**待完成任务:**
把关于最短路算法的网页中以含有“最短路算法 Dijkstra算法 HDU”的词句开头、以“pj则是从s到j的最短路径中j点的前一点。”结尾的那一段重新写出来，并将其中的“最短路径”换成“最短通路”。
***** 所给摘录
最短路算法 Dijkstra算法 HDU HDOJ 1548 A strange lift ACM
题目地址:
http://acm.hdu.edu.cn/showproblem.php?pid=1548
题目描述:
题目下!
//算法分析 最短路
//Made by syx
//Time 2010年9月1日 09:25:35
/*
Dijkstra算法的基本思路是:
假设每个点都有一对标号 (dj, pj),其中dj是从起源点s到点j的最短路径的长度
(从顶点到其本身的最短路径是零路(没有弧的路),其长度等于零);
pj则是从s到j的最短路径中j点的前一点。
求解从起源点s到点j的最短路径算法的基本过程如下:
1) 初始化。起源点设置为:① ds=0, ps为空;② 所有其他点: di=∞, pi=?;③ 标记起源点s,记k=s,其他所有点设为未标记的。
2) 检验从所有已标记的点k到其直接连接的未标记的点j的距离,并设置:
dj=min[dj, dk+lkj]
式中,lkj是从点k到j的直接连接距离。
3) 选取下一个点。从所有未标记的结点中,选取dj 中最小的一个i:
di=min[dj, 所有未标记的点j]
点i就被选为最短路径中的一点,并设为已标记的。
4) 找到点i的前一点。从已标记的点中找到直接连接到点i的点j*,作为前一点,设置:i=j*
5) 标记点i。如果所有点已标记,则算法完全推出,否则,记k=i,转到2) 再继续。
*/
//HDE 1548
#include <iostream>
using namespace std;
const int MAX = 200;
const int INF = 0x7FFFFFF;//4字节int最大值
int N,A,B;
int g[MAX+1][MAX+1];//存储图
int hash[MAX+1];//存储是否访问
int path[MAX+1];//存储从源到i的最短路径,及特殊路径
#define min(a,b) a>b?b:a
int Dijkstra ( int beg , int end ) //Dijkstra算法,求beg到end的最短路径长
{
path[beg] = 0;
hash[beg] = false;//源点访问
while ( beg != end )
**********
***** 提取的条目
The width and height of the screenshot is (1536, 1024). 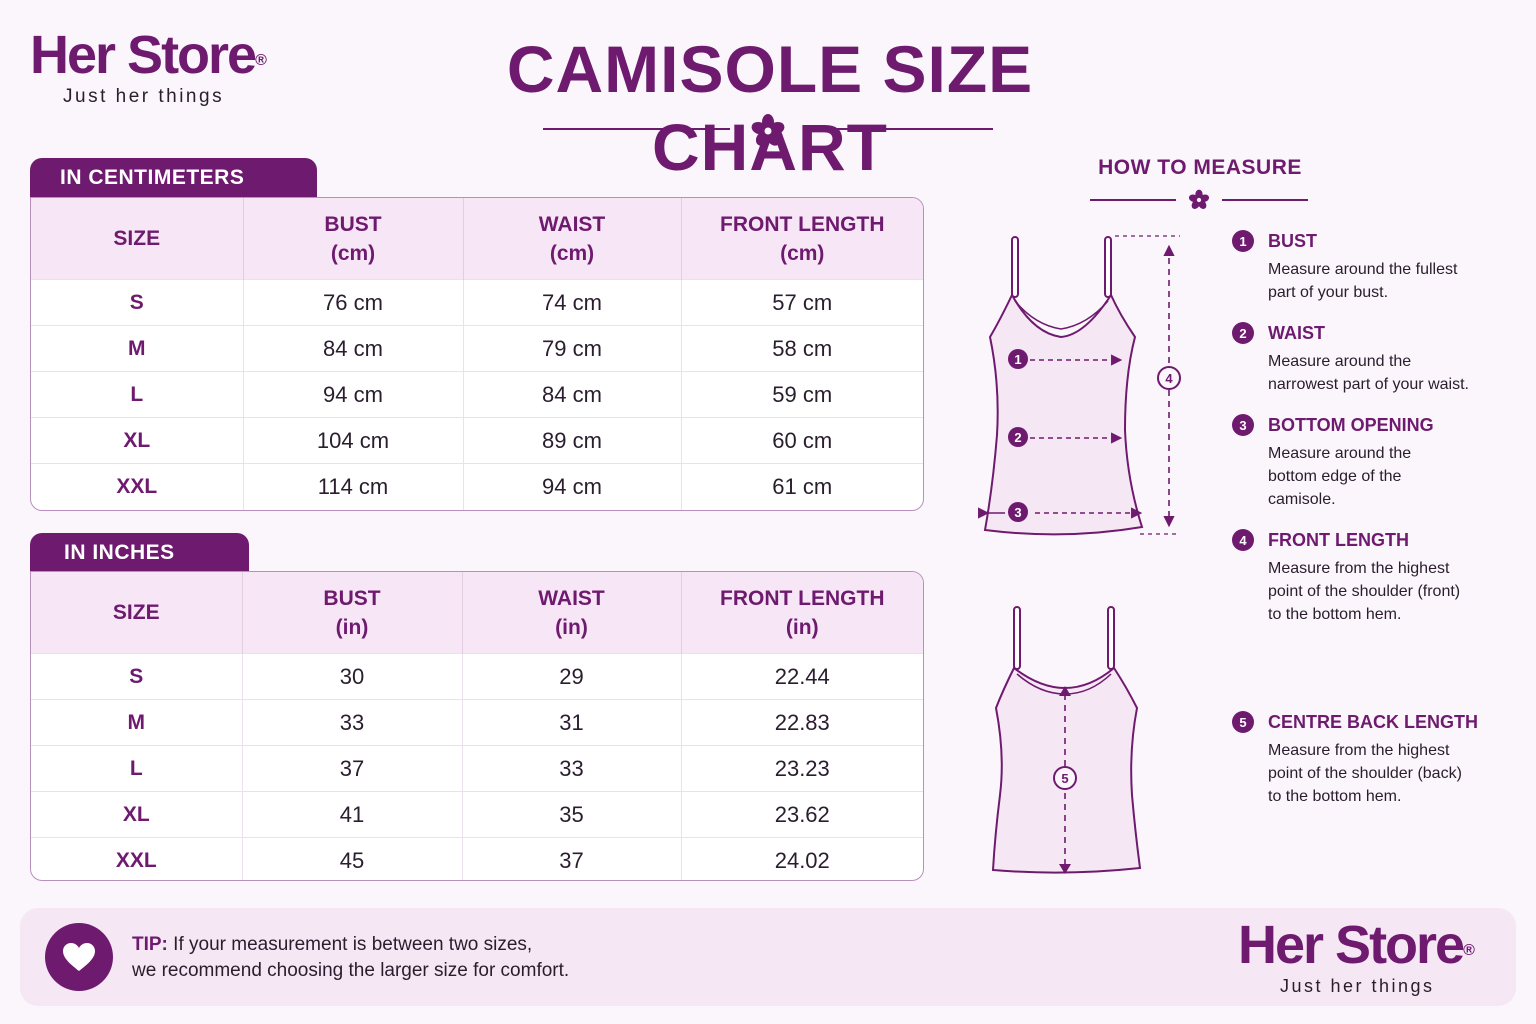 I want to click on tip-label: TIP:, so click(x=150, y=944).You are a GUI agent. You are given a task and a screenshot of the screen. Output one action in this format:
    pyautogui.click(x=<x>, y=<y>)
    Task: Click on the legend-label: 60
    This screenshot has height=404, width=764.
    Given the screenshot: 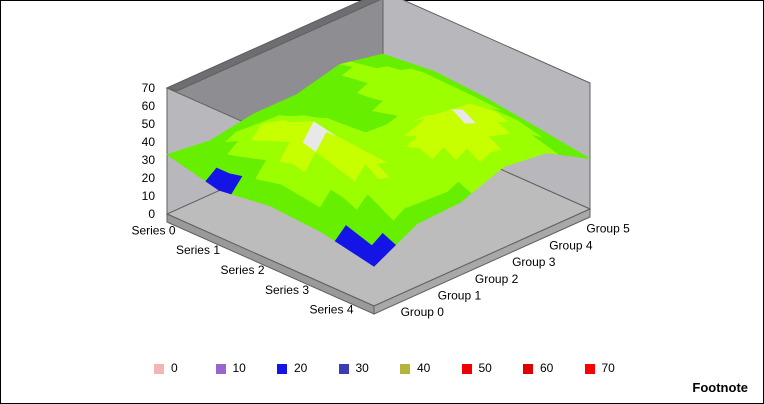 What is the action you would take?
    pyautogui.click(x=547, y=368)
    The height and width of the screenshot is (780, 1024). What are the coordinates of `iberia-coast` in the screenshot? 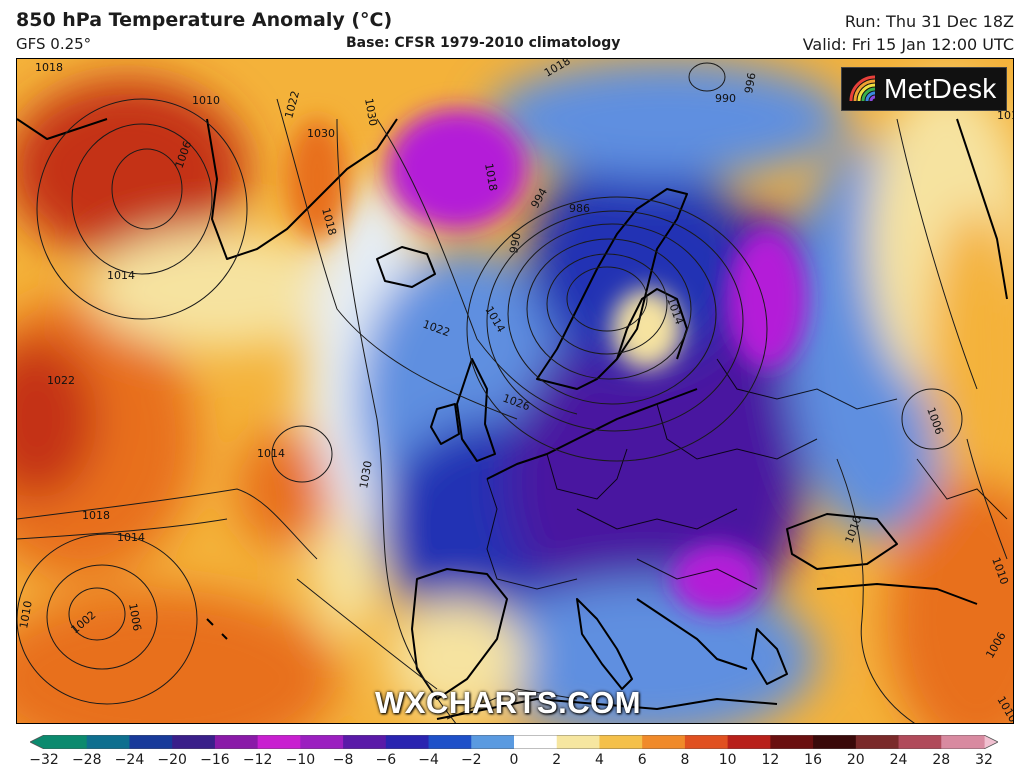 It's located at (460, 634).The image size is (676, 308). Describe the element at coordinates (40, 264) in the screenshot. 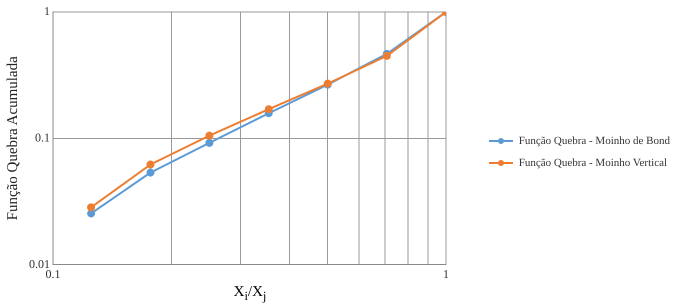

I see `y-tick-label: 0.01` at that location.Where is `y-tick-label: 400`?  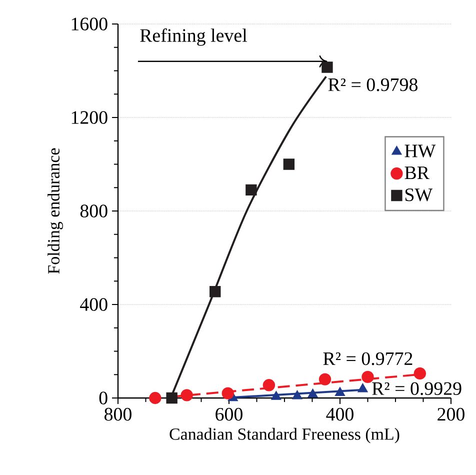 y-tick-label: 400 is located at coordinates (94, 304).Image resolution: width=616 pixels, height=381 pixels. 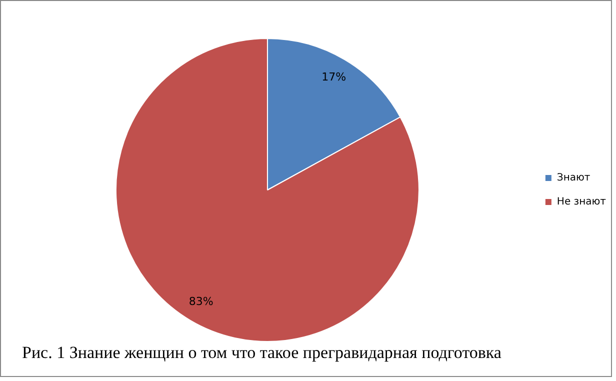 I want to click on text: Рис. 1 Знание женщин о том что такое прегравидарная подготовка, so click(x=262, y=353).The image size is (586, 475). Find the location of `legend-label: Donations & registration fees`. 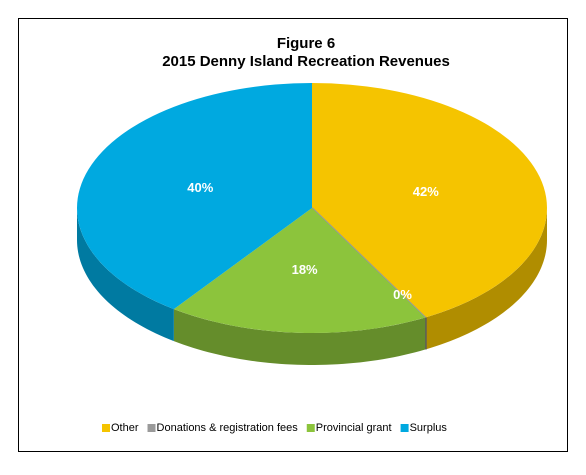

legend-label: Donations & registration fees is located at coordinates (228, 428).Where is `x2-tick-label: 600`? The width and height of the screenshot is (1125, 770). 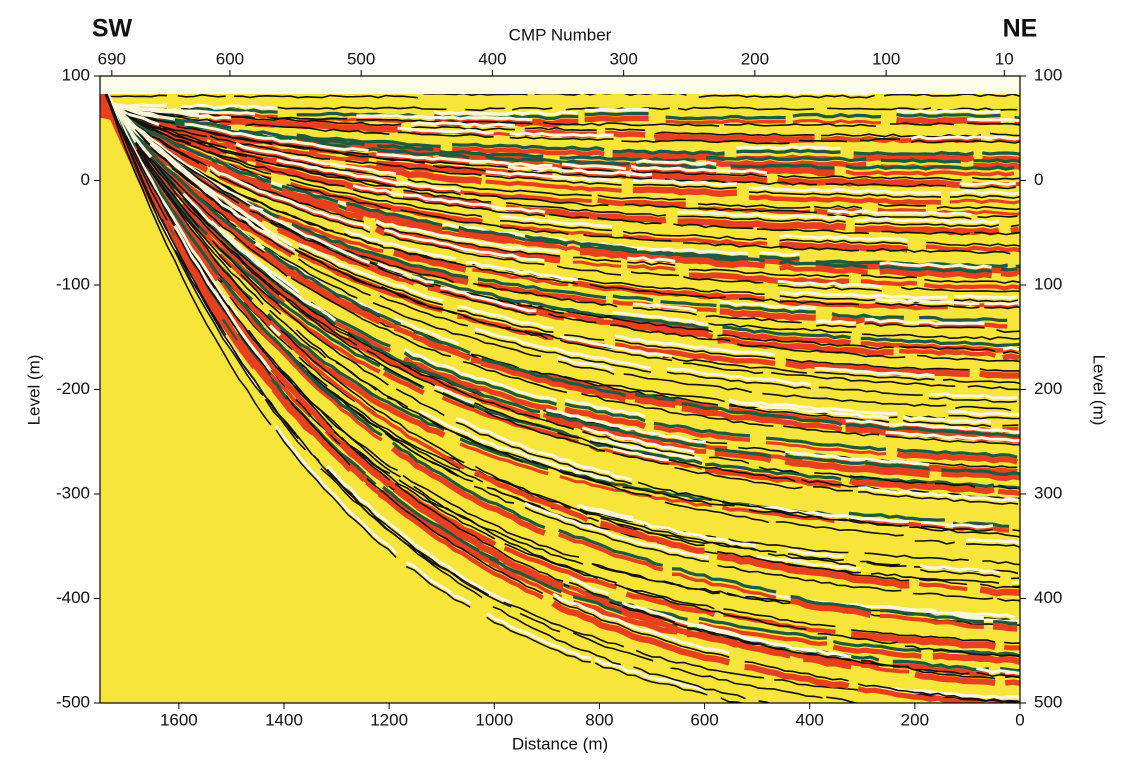 x2-tick-label: 600 is located at coordinates (230, 58).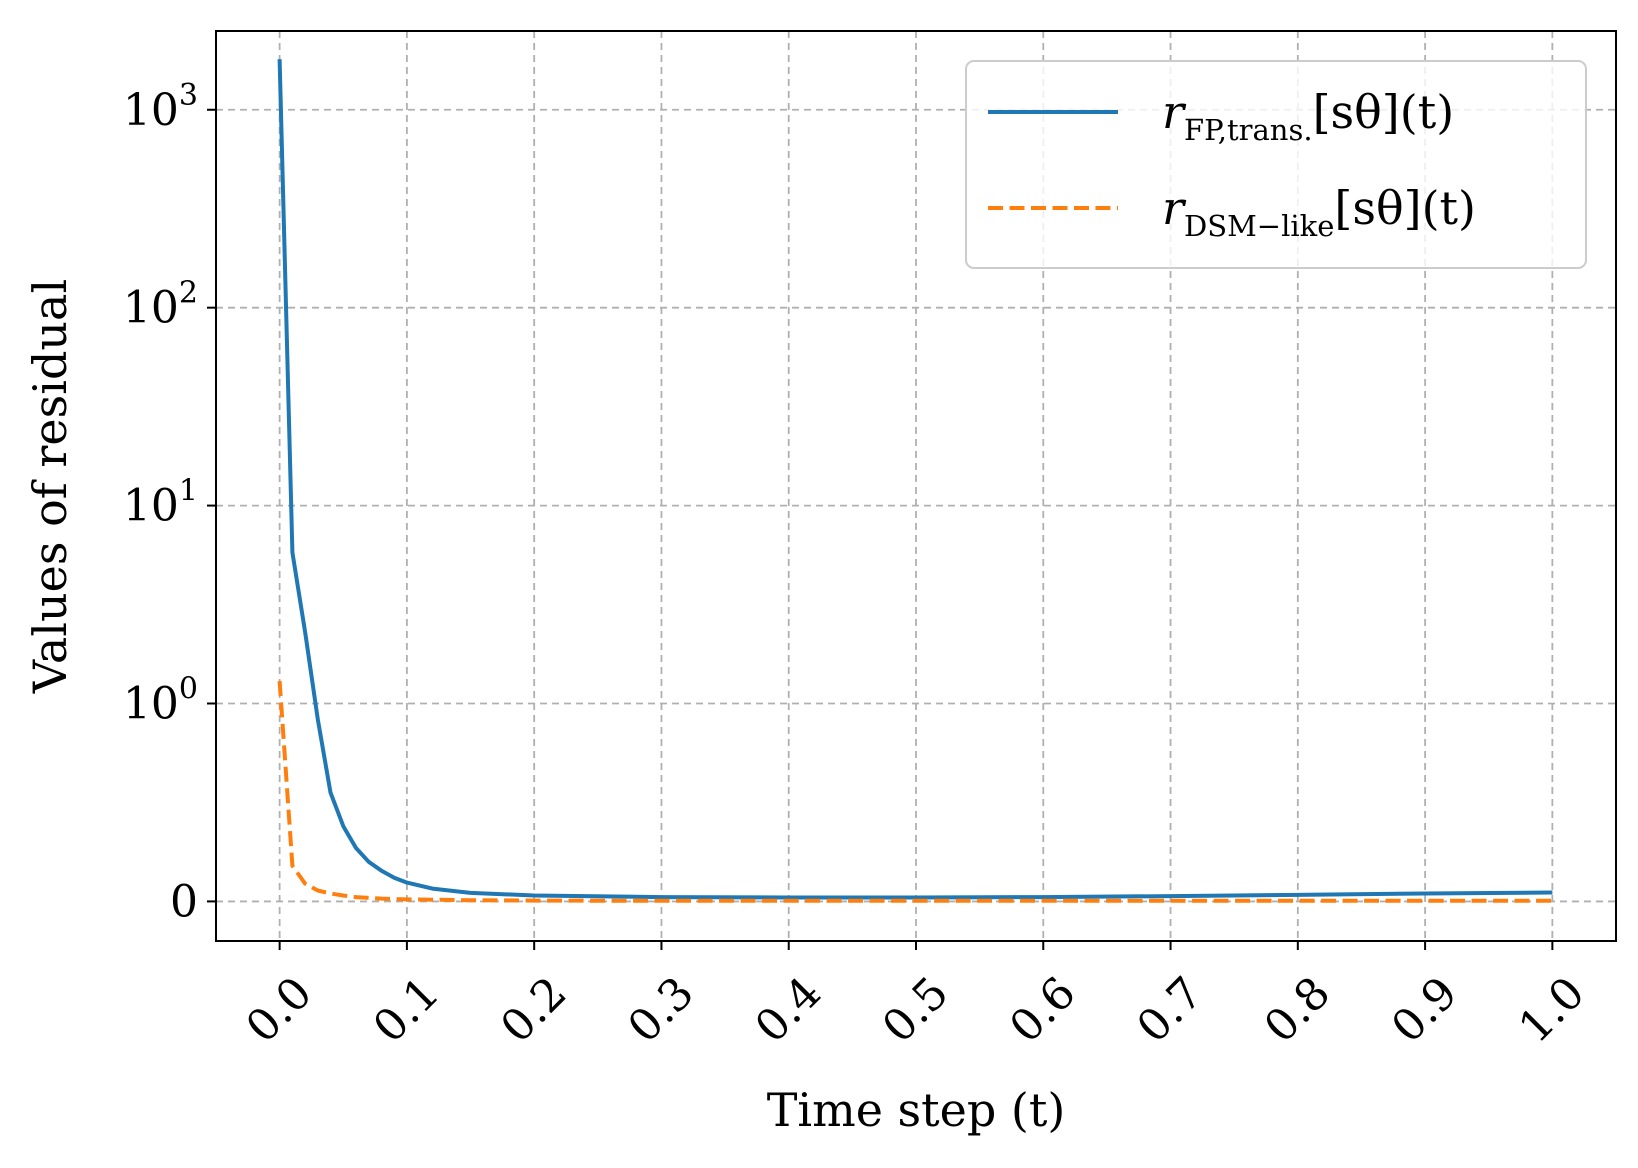  I want to click on series-line, so click(915, 792). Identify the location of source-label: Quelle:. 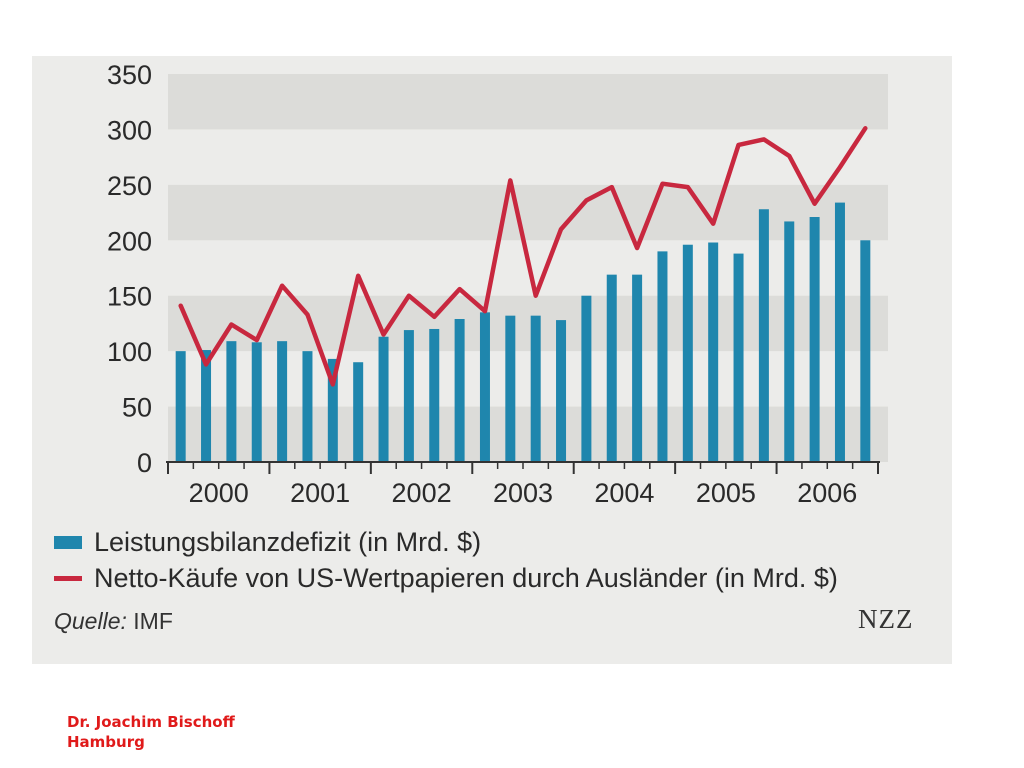
(90, 621).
**********
**完成的练习:**
最短路算法 Dijkstra算法 HDU HDOJ 1548 A strange lift ACM
题目地址:
http://acm.hdu.edu.cn/showproblem.php?pid=1548
题目描述:
题目下!
//算法分析 最短路
//Made by syx
//Time 2010年9月1日 09:25:35
/*
Dijkstra算法的基本思路是:
假设每个点都有一对标号 (dj, pj),其中dj是从起源点s到点j的最短通路的长度
(从顶点到其本身的最短通路是零路(没有弧的路),其长度等于零);
pj则是从s到j的最短通路中j点的前一点。